Stoke City’s 2022/23 financial results covered a season when they finished 16th in the Championship, which means that they have now finished in the bottom half of the table five years in a row since relegation from the Premier League in 2018.
Manager Michael O’Neill was sacked after a poor start to this season, replaced by Alex Neil, though the Scot was in turn succeeded by Steven Schumacher last December.
That makes five managers that have been tasked with restoring Stoke’s fortunes on the pitch, but unfortunately little appears to have gone right for them since the club dropped down to the Championship.
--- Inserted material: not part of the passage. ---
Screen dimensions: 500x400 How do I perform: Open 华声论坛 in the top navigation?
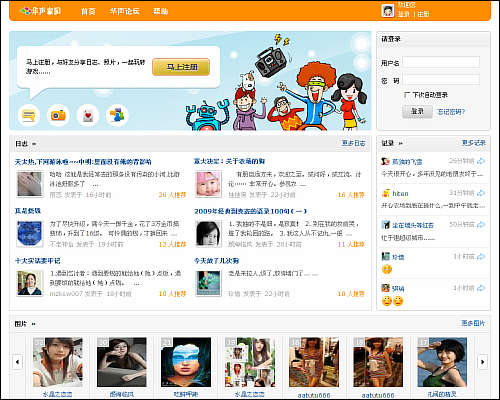click(125, 11)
Even though they are backed by the wealth of bet365, Stoke have been constrained by the need to comply with the EFL’s Profitability and Sustainability regulations, though it’s also true that they did not make the most of the parachute payments they received after relegation.
Profit/(Loss) 2022/23
Stoke swung from a £102m pre-tax profit to an £11m loss, though the decline reported in the accounts was almost entirely due to the owners of the club forgiving £120m of historic debts in the previous season.
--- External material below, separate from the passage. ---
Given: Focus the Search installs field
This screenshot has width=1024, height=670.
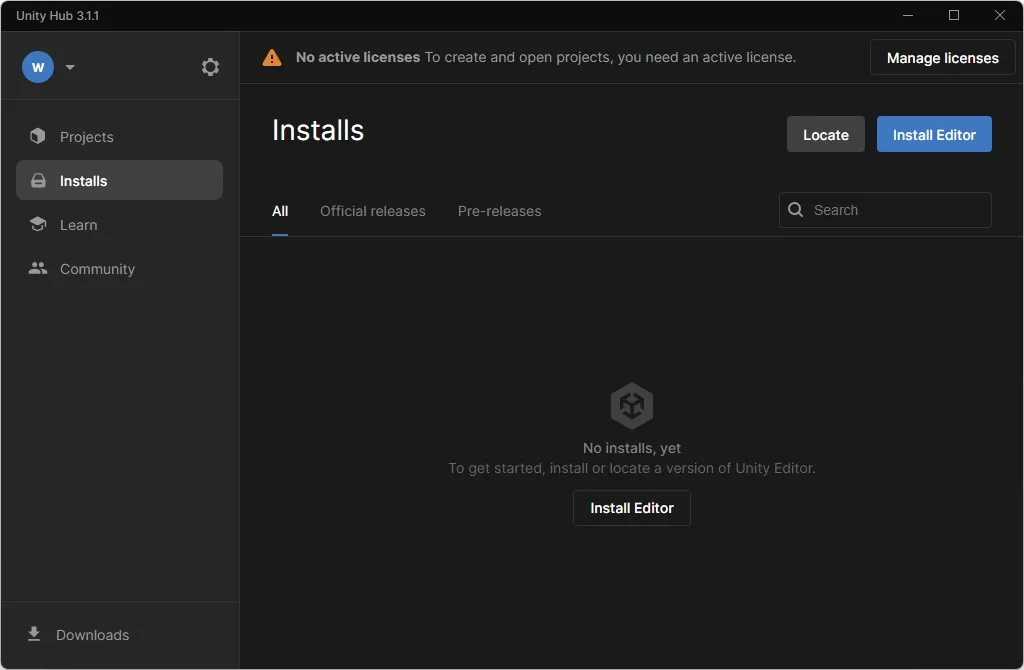Looking at the screenshot, I should 885,210.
In terms of normal business, Stoke’s revenue was unchanged at £31m, though profit from player sales rose £4m from £11m to £15m. Operating expenses were slightly trimmed by 4% (£2m) to £58m.
If we take the exceptional loan write-off out of the equation, Stoke actually showed a £7m improvement over 2021/22 with their loss narrowing from an adjusted £18m to last season’s £11m.
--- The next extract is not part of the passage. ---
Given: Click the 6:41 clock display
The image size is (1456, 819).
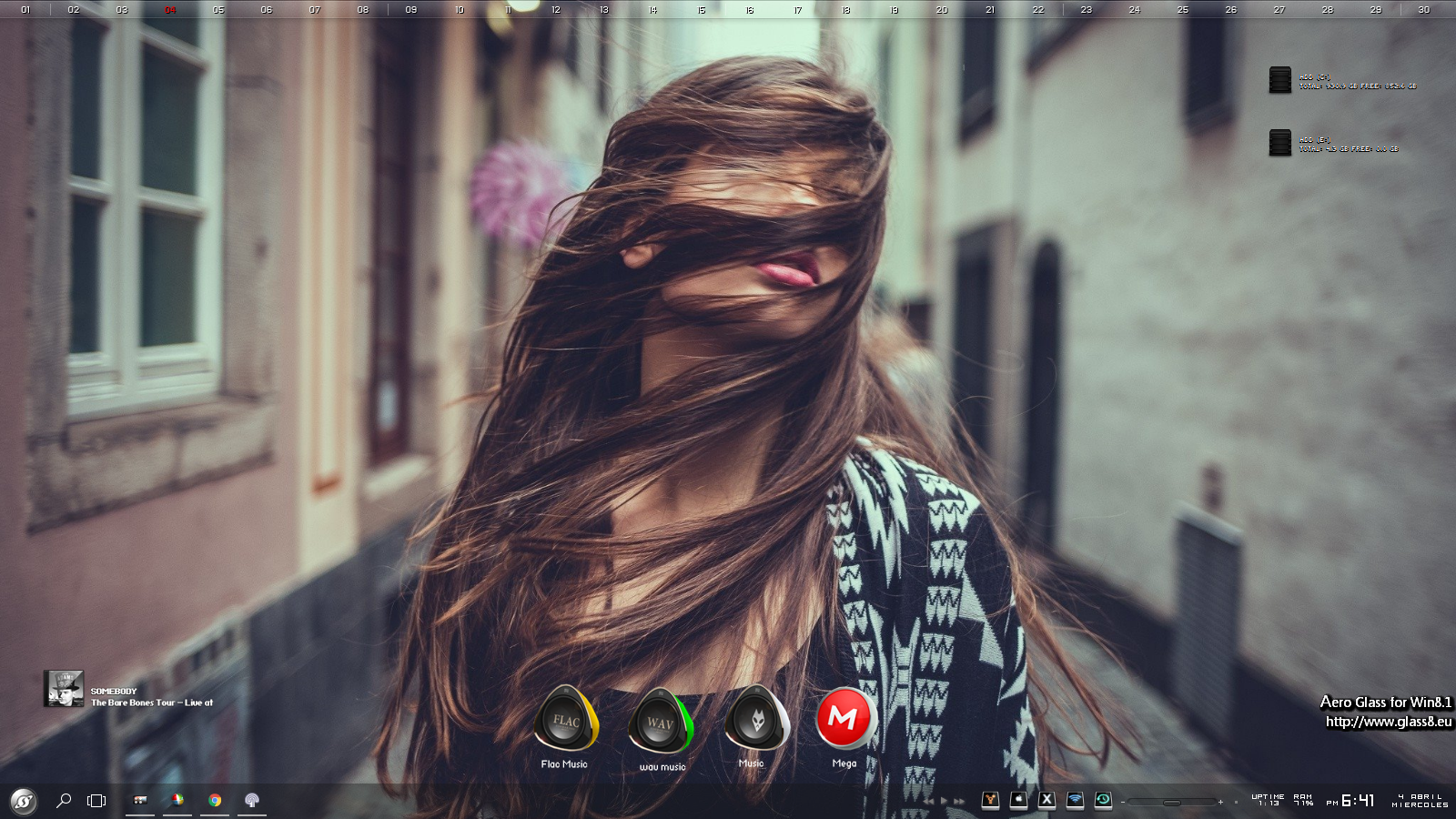Looking at the screenshot, I should pyautogui.click(x=1358, y=801).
Denise Coates, joint chief executive of Stoke’s parent company bet 365, said, “The principal reason for the improvement in year-on-year losses is attributable to the profit the club earned on the sale of player registrations during 2022/23.”
Indeed, Stoke still made a £27m operating loss, which was partly compensated by £15m from player trading.
As a technical aside, these figures relate to Stoke City Holdings Ltd. In the football club, there was hardly any difference in terms of the overall 2022/23 loss of £11m, as wages and depreciation were lower, but this was offset by higher other expenses.
Not only was Stoke’s total revenue flat compared to prior year, but there was also little movement in each of the revenue streams. There were small increases in both broadcasting, up £0.3m (3%) to £9.3m, and commercial, up £0.3m (2%) to £16.9m. However, this was offset by a £0.5m (10%) reduction in match day to £5.1m.
The club continued to cut costs, so the wage bill fell £7.3m (20%) from £37.4m to £30.1m, while there were also reductions in player amortisation, down £1.5m (26%) from £5.7m to £4.2m, and player impairment, down £0.6m to £0.1m. On the other hand, other expenses increased by £6.4m (41%) from £15.7m to £22.1m.
Although Stoke’s £11m loss is still not great, it was actually not too bad for the Championship. In fact, it is the third best financial performance of the eight clubs that have published 2022/23 accounts to date.